Il est clair qu'une mission importante incombe aux pouvoirs publics pour lever également les tabous qui entourent ces problèmes. Une étude menée par Bruce Perry, médecin et neuropsychiatre américain, montre que la maltraitance d'enfants peut entraîner des dommages cérébraux majeurs. Ainsi, le cerveau d'un enfant de trois ans peut, du fait de négligence, être de 25 % plus petit que celui d'un enfant du même âge qui a grandi normalement. Plus tôt vous retirez un enfant d'un environnement potentiellement néfaste, plus grandes seront ses chances de guérison. Pour être complets, signalons que l'étude menée aux États-Unis. montre que sur l'ensemble des enfants maltraités, la moitié est victime de négligence, 36 % sont victimes de maltraitance physique (dont 10 % d'abusés sexuels) et 4 % sont victimes de maltraitance psychique (émotionnelle).

Les constats dont il est question ci-dessus révèlent que le nombre d'enfants et de jeunes maltraités, directement ou indirectement, est souvent sous-estimé. Il convient de s'attaquer d'urgence à ce problème dans notre pays. Si plusieurs initiatives gouvernementales, tant fédérales que communautaires, ont été prises, il s'avère que celles-ci se chevauchent ou, pire encore, que les instances ignorent parfois leur existence réciproque. Les pouvoirs publics devraient faire en sorte de mieux cerner ces problèmes et de permettre la réalisation d'une collaboration intégrale entre instances fédérales et communautaires.

Selon M. Adriaenssens, professeur de la KUL, il n'existerait de liens de collaboration informels entre les services d'aide et la justice que dans un quart des dossiers judiciaires. Il est donc possible d'améliorer l'efficience et l'efficacité de la politique. À plus forte raison lorsque plusieurs organisations et ASBL actives dans le secteur de la maltraitance infantile constatent que 80 % des plaintes judiciaires (policières) sont classées sans suite, souvent faute de preuve.
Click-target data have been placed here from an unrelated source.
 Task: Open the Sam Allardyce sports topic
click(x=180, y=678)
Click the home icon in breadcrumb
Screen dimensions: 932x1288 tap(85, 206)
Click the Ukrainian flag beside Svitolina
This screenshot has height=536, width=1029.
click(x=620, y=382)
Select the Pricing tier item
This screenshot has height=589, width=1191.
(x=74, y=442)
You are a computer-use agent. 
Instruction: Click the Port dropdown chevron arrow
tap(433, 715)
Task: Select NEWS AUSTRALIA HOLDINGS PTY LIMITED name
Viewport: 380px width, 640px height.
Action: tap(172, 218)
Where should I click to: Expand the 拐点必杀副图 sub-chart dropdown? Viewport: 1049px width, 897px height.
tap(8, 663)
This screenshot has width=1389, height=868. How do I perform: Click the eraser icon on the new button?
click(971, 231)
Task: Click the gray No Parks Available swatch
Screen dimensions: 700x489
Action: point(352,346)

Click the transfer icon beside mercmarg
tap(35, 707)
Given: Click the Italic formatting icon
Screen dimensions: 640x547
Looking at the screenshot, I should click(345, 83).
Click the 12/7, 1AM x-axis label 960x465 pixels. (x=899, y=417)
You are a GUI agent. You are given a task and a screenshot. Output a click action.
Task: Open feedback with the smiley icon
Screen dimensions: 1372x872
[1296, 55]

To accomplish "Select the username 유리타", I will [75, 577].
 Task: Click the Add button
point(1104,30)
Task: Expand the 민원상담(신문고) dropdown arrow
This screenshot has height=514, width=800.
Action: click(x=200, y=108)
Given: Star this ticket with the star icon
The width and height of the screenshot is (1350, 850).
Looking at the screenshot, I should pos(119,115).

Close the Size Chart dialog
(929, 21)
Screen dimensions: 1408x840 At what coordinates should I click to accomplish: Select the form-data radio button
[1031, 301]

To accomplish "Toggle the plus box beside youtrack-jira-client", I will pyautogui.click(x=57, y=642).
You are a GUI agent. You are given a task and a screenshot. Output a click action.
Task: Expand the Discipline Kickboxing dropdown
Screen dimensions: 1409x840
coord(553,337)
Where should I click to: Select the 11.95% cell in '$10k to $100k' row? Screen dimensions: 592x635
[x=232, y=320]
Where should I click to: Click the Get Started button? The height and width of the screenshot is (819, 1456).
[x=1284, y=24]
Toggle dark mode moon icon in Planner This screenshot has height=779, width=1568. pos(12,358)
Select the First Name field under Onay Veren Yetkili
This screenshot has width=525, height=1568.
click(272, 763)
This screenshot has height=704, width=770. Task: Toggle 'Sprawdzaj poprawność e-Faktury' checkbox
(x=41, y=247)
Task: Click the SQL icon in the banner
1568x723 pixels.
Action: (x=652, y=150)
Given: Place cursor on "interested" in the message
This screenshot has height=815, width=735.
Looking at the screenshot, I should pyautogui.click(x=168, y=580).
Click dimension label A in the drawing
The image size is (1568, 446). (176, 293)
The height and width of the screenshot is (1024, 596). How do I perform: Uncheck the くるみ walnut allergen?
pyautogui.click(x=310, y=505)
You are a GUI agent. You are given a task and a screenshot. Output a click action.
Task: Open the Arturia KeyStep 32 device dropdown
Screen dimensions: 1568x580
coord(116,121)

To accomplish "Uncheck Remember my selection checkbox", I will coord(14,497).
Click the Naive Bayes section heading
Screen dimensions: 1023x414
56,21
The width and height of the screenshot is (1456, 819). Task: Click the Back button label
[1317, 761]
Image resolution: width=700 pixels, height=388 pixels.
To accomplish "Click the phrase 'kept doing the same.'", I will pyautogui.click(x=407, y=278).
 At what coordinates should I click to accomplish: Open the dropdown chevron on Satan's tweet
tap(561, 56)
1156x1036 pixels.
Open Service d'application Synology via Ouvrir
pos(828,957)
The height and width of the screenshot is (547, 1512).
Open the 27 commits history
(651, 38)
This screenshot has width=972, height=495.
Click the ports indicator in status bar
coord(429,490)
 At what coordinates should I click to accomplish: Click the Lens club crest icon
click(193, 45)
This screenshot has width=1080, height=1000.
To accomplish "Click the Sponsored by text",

Le parquet doit consacrer l'attention nécessaire aux plaintes de maltraitance infantile et doit être prudent avant de procéder à un classement sans suite. C'est là que le bât blesse: il est souvent extrêmement difficile de rassembler des preuves concrètes de l'infraction pénale. Dans les cas d'inceste, rares sont les mères qui portent plainte à ce moment-là, en raison du fait que l'affaire risque de tomber dans le domaine public, d'une part, et parce qu'elles s'exposent généralement à un long calvaire judiciaire où, au bout du compte, beaucoup de plaintes seront classées sans suite.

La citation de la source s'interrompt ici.